In the meantime, Clop’s extortion tactics continue. The gang appears to have recently begun emailing customers of organizations for which it has stolen data, urging them to demand that the organization pays a ransom, or else the gang will begin dumping stolen information, including pertaining to the email recipient.
For example, customers of Motherhood.com, which Emsisoft’s Callow suspects was one of the Accellion FTA attack victims, have been receiving emails that read: “Call or write to this store and ask to protect your privacy!!!!”
Motherhood.com didn’t immediately respond to a request for comment.
As the rise of ransomware as a criminal moneymaker has demonstrated, criminals who can innovate their online attacks stand to reap massive illicit profits.
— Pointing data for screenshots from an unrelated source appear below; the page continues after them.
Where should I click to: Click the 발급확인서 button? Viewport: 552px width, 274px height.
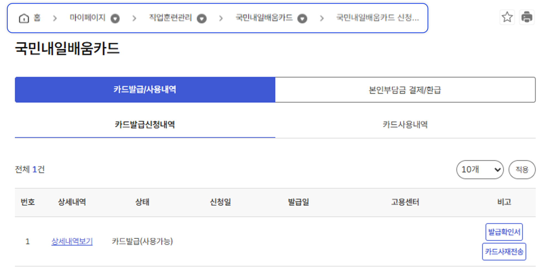click(504, 232)
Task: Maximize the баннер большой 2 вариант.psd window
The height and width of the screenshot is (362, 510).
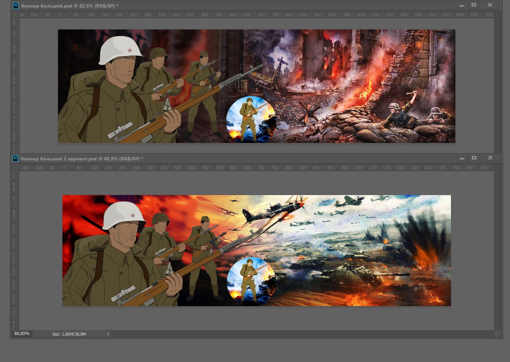Action: pos(474,158)
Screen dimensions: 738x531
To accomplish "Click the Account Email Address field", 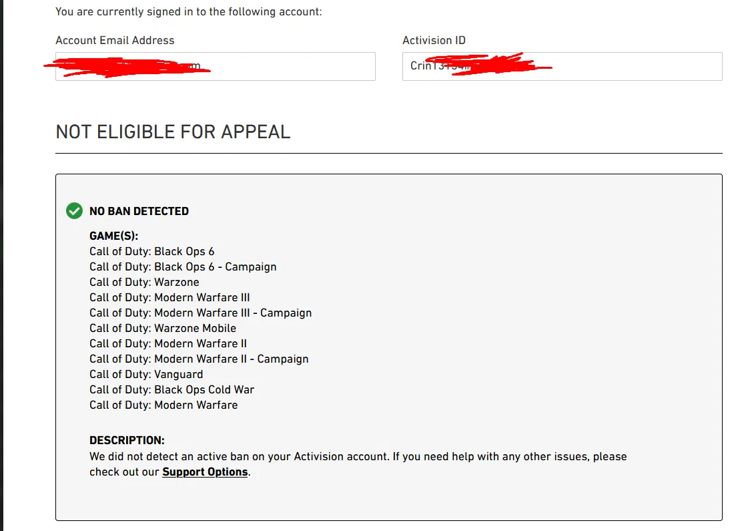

This helps explain why attackers devoted the time and resources required to reverse-engineer legacy FTA software, use that knowledge to steal data from large organizations, then feed that data to a group that has devoted itself to industrializing online extortion.
For CISOs attempting to evaluate the threat posed by continuing to use older technology – even if it regularly gets patched by the manufacturer – the FTA attacks add an obvious wrinkle to their organization’s risk management calculus. How many other legacy products might attackers now target, and at what cost for customers?